─── Records for the task

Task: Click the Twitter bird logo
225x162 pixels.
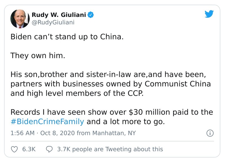Action: tap(209, 14)
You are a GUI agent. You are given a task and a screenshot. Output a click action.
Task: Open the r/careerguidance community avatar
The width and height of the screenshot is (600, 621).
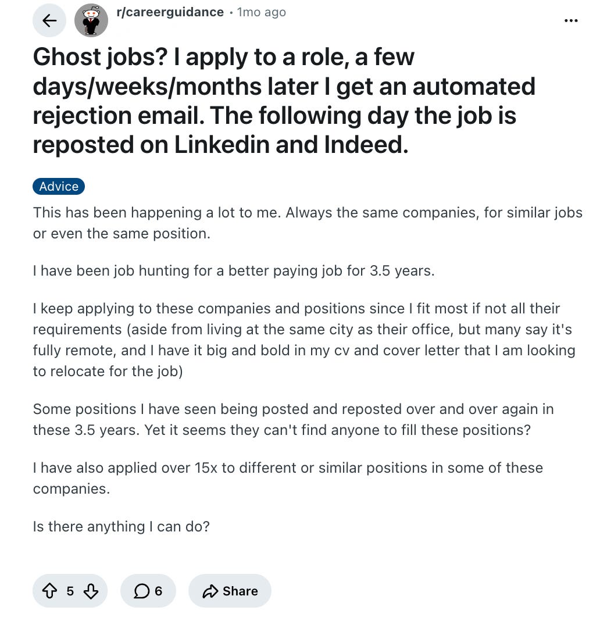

──────

What is required ▸
Please count the lines above containing "screenshot"; number only.

Answer to this task ▸
2